Carers – aged care, childcare and disability care workers – have been the No.1 growth occupation in the past 10 years, with an additional 170,000 workers added between the 2006 and 2016 censuses. The majority are women.

This workforce now numbers around half-a-million workers, and has bolstered the booming healthcare sector, which has grown at double the pace of the entire labour market in the past four years alone – 20 per cent compared with 10 per cent. Yet the hourly wage rate these workers attract is often only just above the minimum wage and well below what could be considered a “living wage”. An average childcare worker can expect to earn $21 an hour and aged and disability care workers around $24 an hour.
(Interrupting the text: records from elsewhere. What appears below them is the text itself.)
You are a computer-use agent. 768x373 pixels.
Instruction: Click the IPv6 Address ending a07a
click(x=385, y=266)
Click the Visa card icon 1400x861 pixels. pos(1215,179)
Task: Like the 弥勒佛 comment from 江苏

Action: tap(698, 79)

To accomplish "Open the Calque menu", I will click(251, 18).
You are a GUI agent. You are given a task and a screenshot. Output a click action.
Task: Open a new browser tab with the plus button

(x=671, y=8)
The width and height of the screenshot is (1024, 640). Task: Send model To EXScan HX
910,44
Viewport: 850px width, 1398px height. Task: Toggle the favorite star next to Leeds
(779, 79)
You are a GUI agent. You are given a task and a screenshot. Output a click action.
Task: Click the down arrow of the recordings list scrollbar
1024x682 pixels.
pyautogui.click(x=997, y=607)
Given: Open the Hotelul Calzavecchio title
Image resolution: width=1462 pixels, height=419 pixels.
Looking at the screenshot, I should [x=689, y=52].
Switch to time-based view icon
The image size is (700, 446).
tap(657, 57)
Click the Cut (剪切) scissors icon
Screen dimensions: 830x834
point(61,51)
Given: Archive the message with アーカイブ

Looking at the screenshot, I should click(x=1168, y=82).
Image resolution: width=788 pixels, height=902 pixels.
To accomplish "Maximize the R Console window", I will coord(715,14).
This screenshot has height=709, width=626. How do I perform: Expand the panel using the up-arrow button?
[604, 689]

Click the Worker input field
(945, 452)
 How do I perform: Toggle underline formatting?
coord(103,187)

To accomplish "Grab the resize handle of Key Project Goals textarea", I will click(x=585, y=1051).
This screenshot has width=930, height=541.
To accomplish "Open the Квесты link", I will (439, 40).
Care workers are taking home about $33,000 each year ᶾ .

Advertising and marketing professionals earn roughly $1346 (per week before tax). Bank workers earn roughly $1101 (per week before tax). Conversely, aged and disability carers who earn roughly $900 (per week before tax) ⁴.

We believe that these care workers in the residential care workforce should be paid to match “their value and contribution” on the front line providing high level care, supporting aging Australians.  Would you put a higher dollar value on a Registered Nurse caring for your mother in a residential aged care facility or an advertising executive designing a campaign for dentures?

We also want to address the inequality within today’s’ society directed towards women in many different areas of everyday life, and specifically, in relation to being labelled or judged. This can be as simple as not labeling a woman based on their marital status i.e. Miss, Mrs, Ms, to being judged within the workplace for simply being a woman.

Erigo reflects this International Women’s Day the residential care workforce and issues facing today's care workers

Caring roles – caring for children, the sick, the disabled and the elderly – have for the most part fallen to women and historically have largely been unpaid.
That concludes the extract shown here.